Cartoon depicting the current status of Kappa-opioid receptor (κ) signal transduction pathways. Receptor activation by a variety of KOR-selective ligands, can result in activation of several kinase cascades. Arrows refer to activation steps, T lines refer to blockers or inhibition of function. Abbreviations are as follows: α = G-protein alphai subunit, arrestin = phosphorylation dependent GPCR scaffold, βγ = G-protein beta-gamma subunit, cAMP = cyclic adenosine monophosphate, ERK 1/2 = extra-cellular signal regulated kinase, GRK3 = G-protein coupled receptor kinase3, JAM = JNK Activity Modifier, JNK = c-Jun N-terminal Kinase, p38 = p38 MAPK, P = phosphorylation, pCREB = phospho-cyclic AMP response element binding protein, PI3K = phosphoinositol 3-kinase, PKCζ = protein kinase C zeta, PTX = pertussis toxin, Src = short for sarcoma, member of the src family tyrosine kinases, zif268 = transcription factor, also called Egr-1.

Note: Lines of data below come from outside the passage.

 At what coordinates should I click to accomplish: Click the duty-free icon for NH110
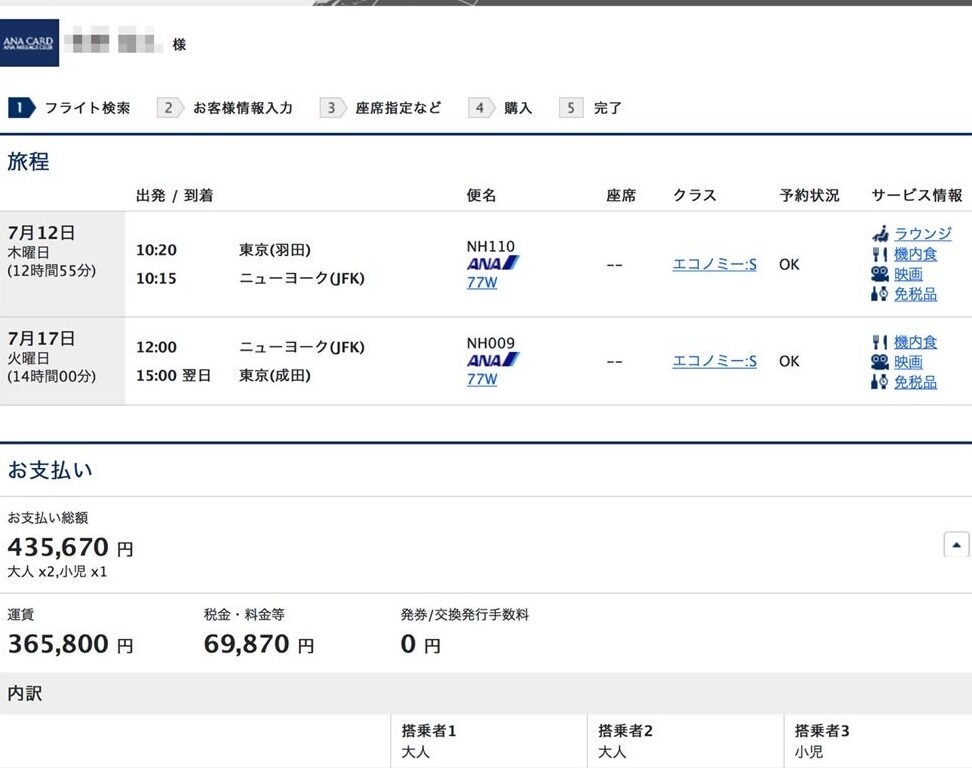click(x=880, y=294)
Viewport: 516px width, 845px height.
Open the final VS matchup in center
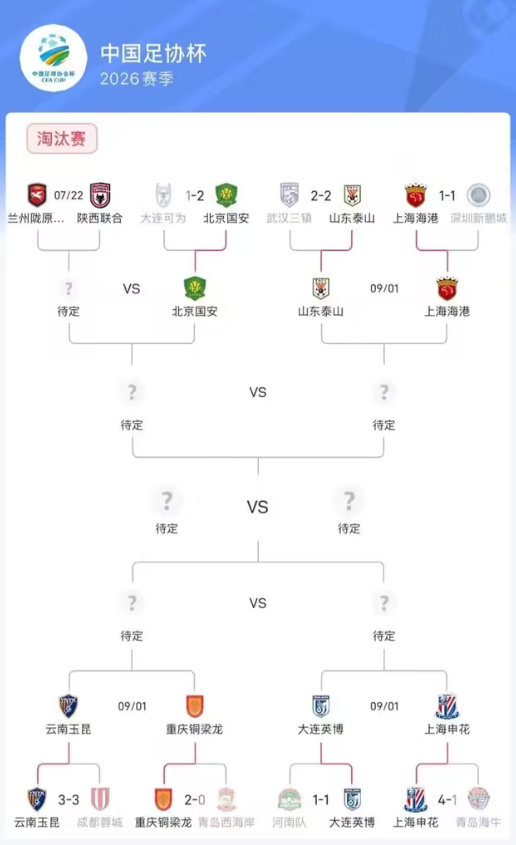point(257,507)
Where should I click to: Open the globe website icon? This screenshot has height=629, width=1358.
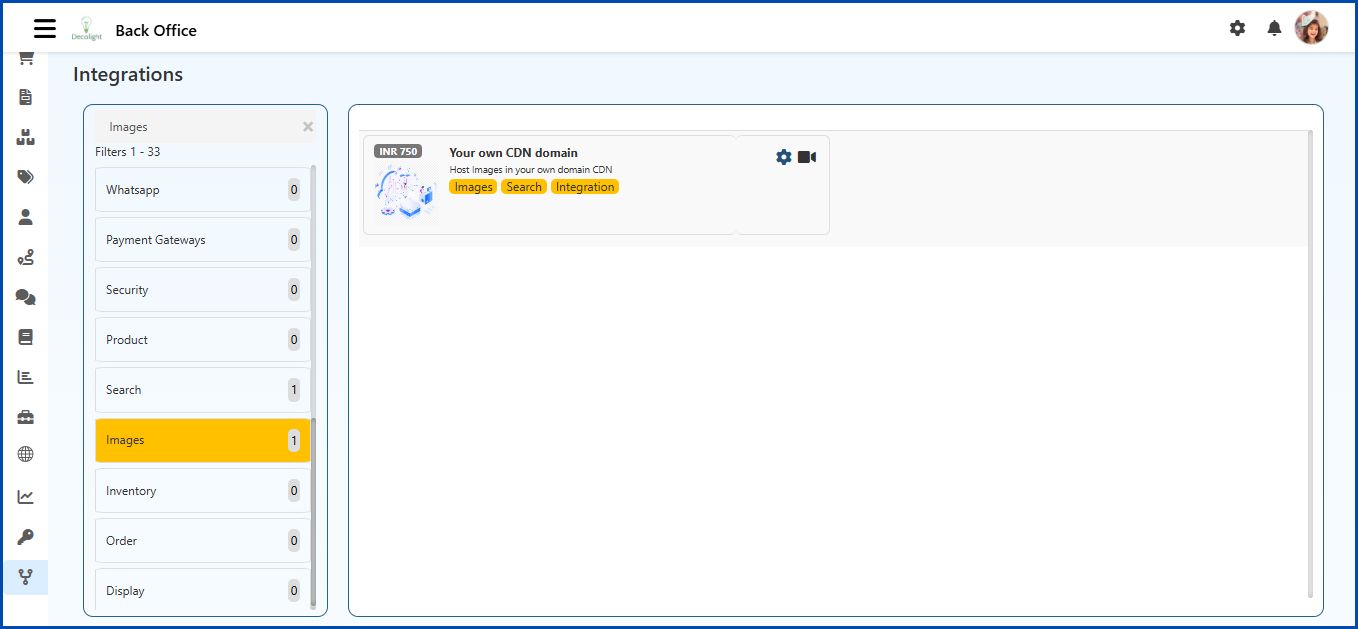(25, 457)
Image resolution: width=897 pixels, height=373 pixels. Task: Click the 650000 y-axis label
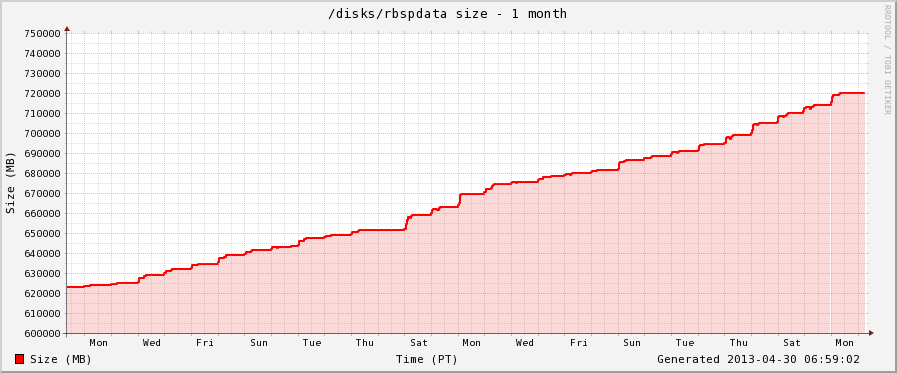click(x=43, y=233)
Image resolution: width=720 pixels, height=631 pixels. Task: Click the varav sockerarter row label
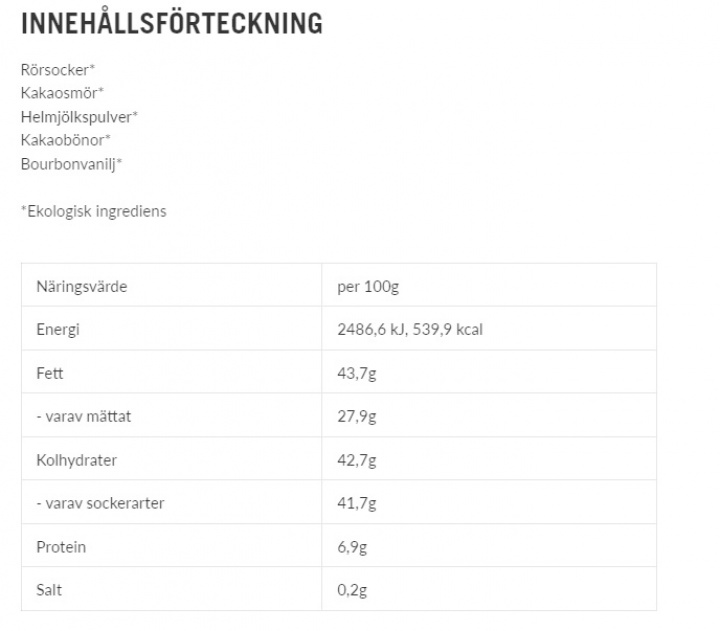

Figure 2. Conceptualization of Collateral Efficacy at Opioid Receptors

Simplified Venn diagram depicting the potential divergence and overlap of various kappa opioid receptor ligand-directed outputs. Depending on the ligand type or bioassay used for detection, opioid receptor ligand interactions can cause the receptor to engage a number of different outputs. For example, the activation of the receptor G-protein might lead to coupling to an ion channel, while also initiating the desensitization machinery. Other ligands may initiate MAPK activation if the ligand causes sufficient receptor phosphorylation, and arrestin recruitment. Finally, some ligands may act on the receptor, not cause activation, but might recruit scaffolds which block the receptor’s ability to couple to G-proteins.